╔══

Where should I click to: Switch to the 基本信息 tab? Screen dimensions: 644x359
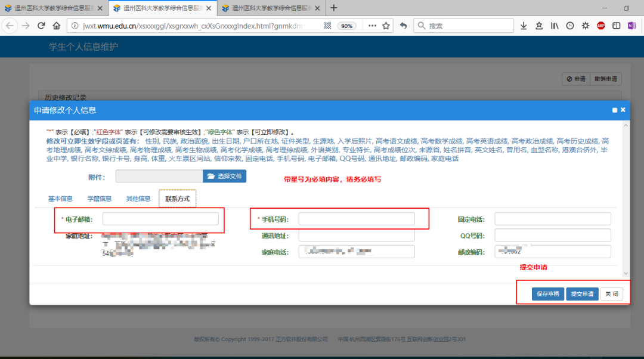(x=60, y=199)
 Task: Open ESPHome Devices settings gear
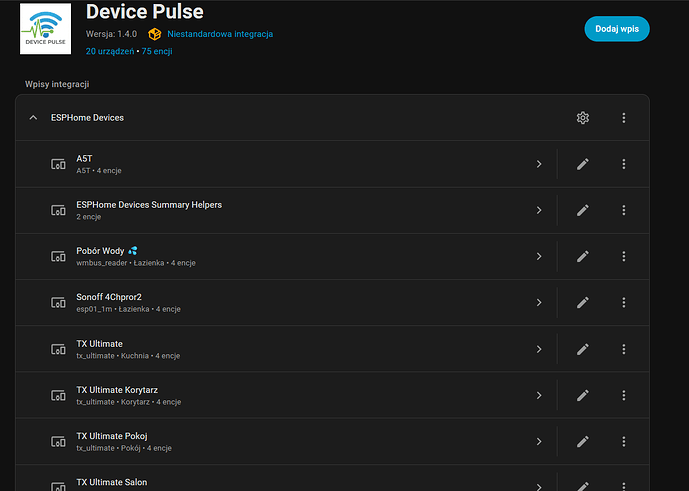point(583,118)
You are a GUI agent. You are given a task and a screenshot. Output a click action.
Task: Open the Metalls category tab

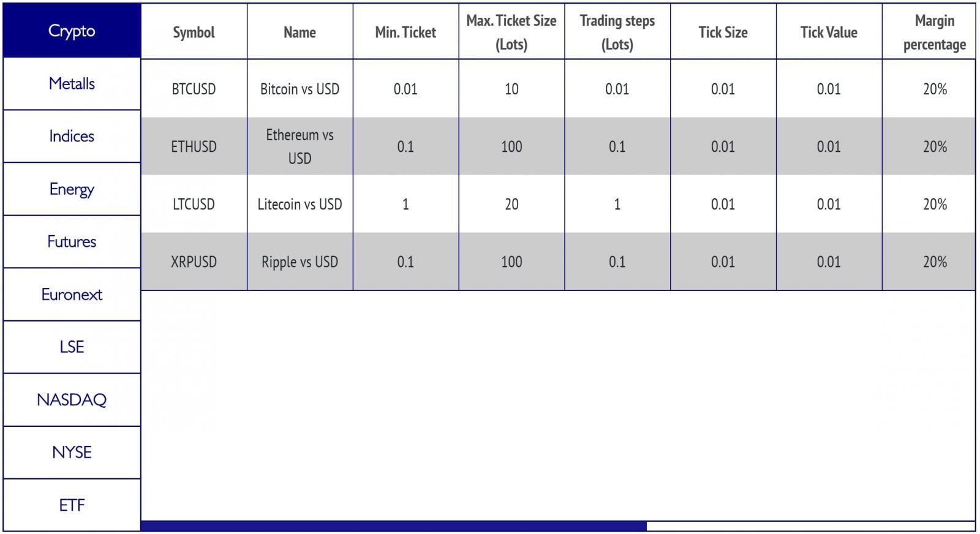tap(72, 83)
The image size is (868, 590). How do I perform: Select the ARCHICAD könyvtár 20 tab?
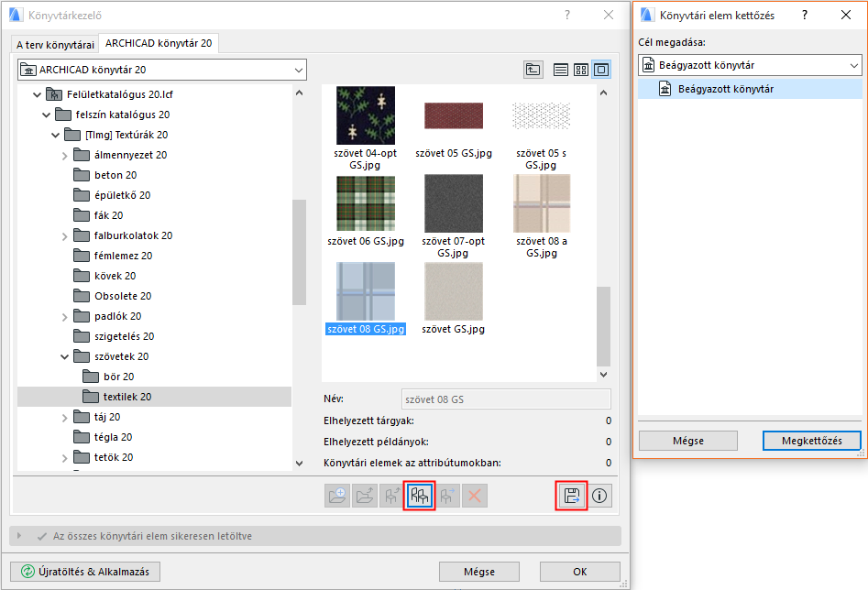click(x=158, y=43)
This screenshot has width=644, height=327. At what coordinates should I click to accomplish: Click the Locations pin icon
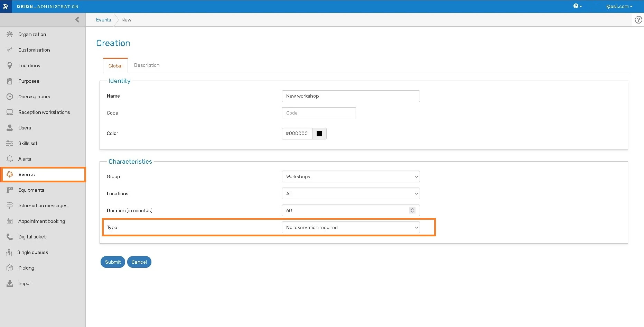point(10,65)
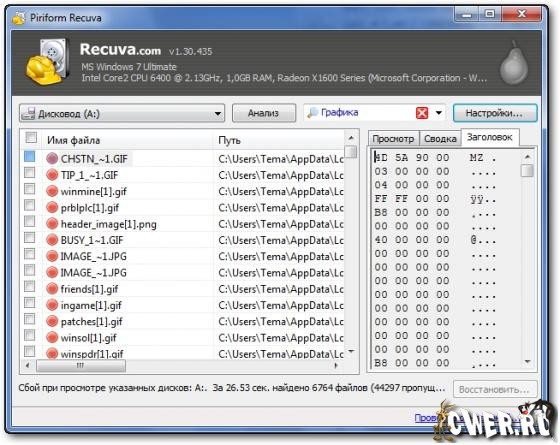
Task: Clear the Графика filter with red X
Action: tap(422, 113)
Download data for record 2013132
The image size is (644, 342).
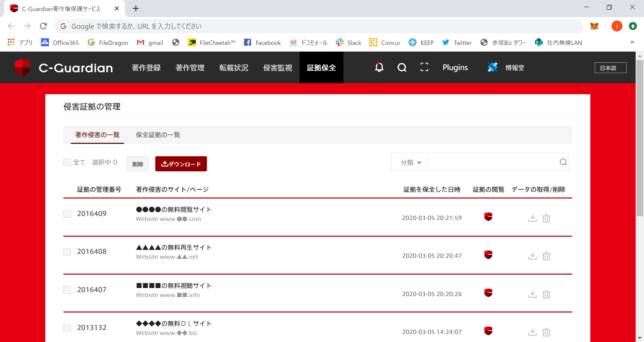pos(532,332)
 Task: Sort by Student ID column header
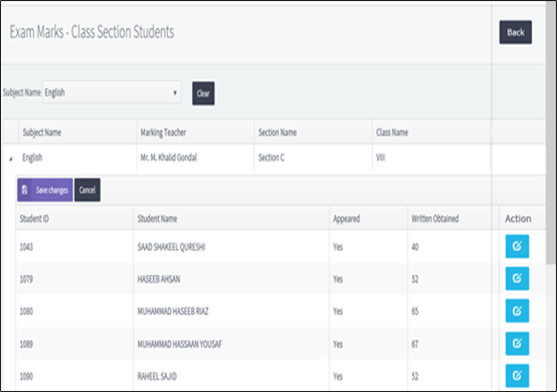34,219

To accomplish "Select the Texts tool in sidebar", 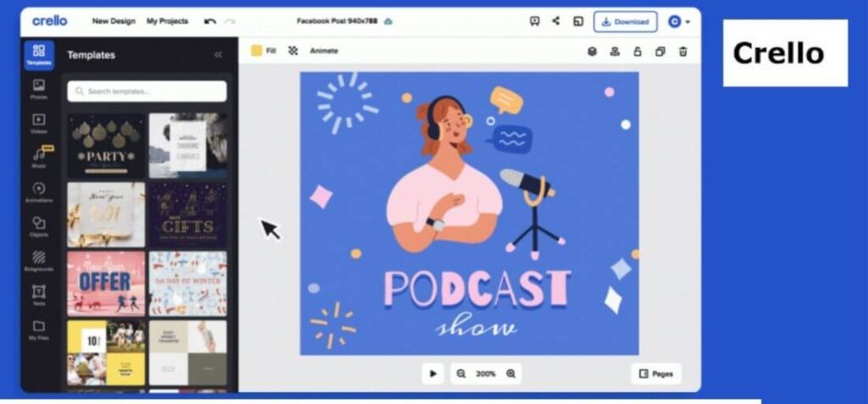I will tap(39, 295).
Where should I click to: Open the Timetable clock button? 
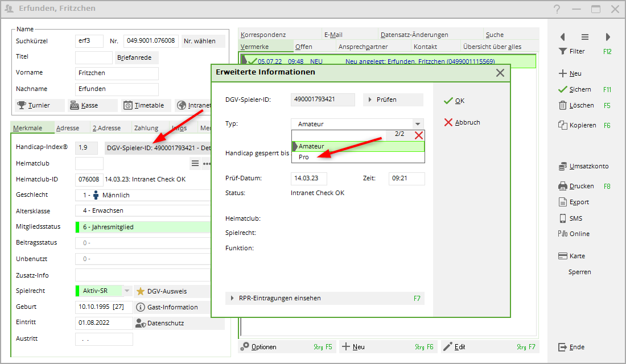[x=128, y=105]

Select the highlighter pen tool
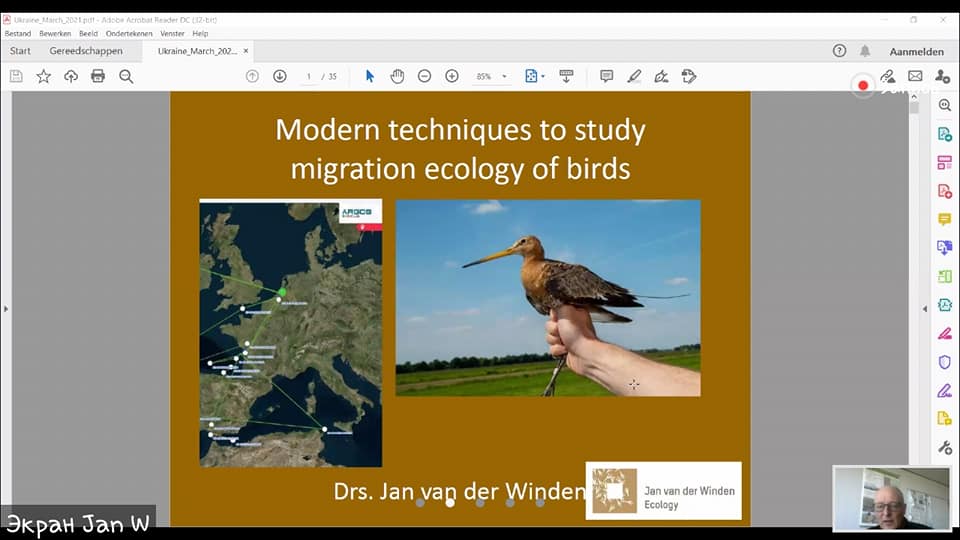click(x=634, y=76)
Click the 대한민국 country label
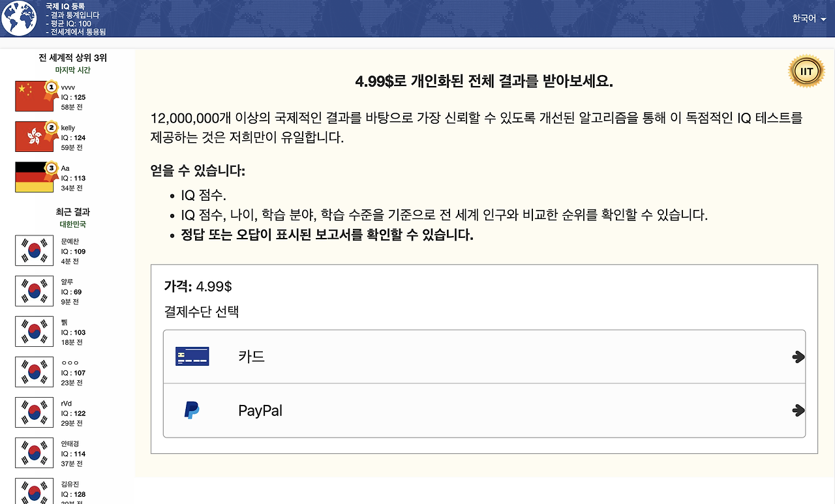The width and height of the screenshot is (835, 504). (73, 224)
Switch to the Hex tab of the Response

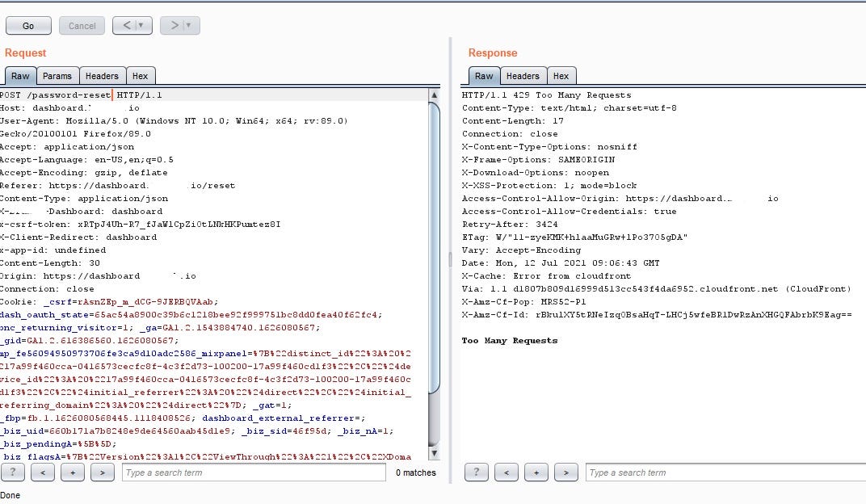(561, 75)
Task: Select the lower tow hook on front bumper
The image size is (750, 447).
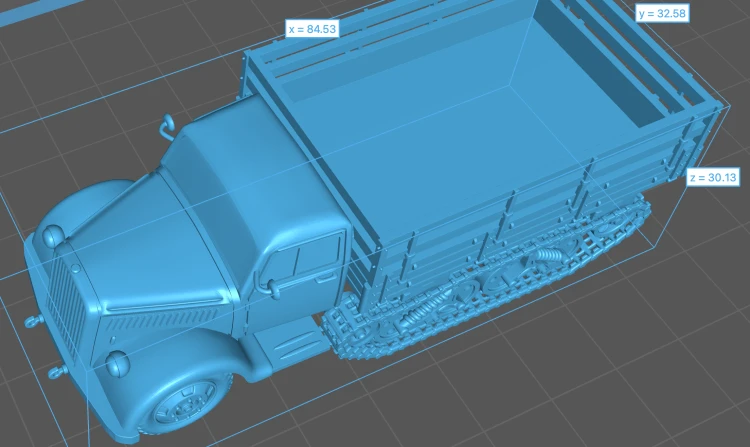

╚══

Directions for this task
With the pictures left out, copy exactly the lines from the one containing "Where should I click to: Open" through the final line of the records above, both included.

Solution to this problem
Where should I click to: Open the Timetable clock button? 
[x=128, y=105]

Select the highlighter pen tool
click(x=634, y=76)
Click the 대한민국 country label
The width and height of the screenshot is (835, 504). (73, 224)
Switch to the Hex tab of the Response

(561, 75)
Task: Select the lower tow hook on front bumper
The image size is (750, 447).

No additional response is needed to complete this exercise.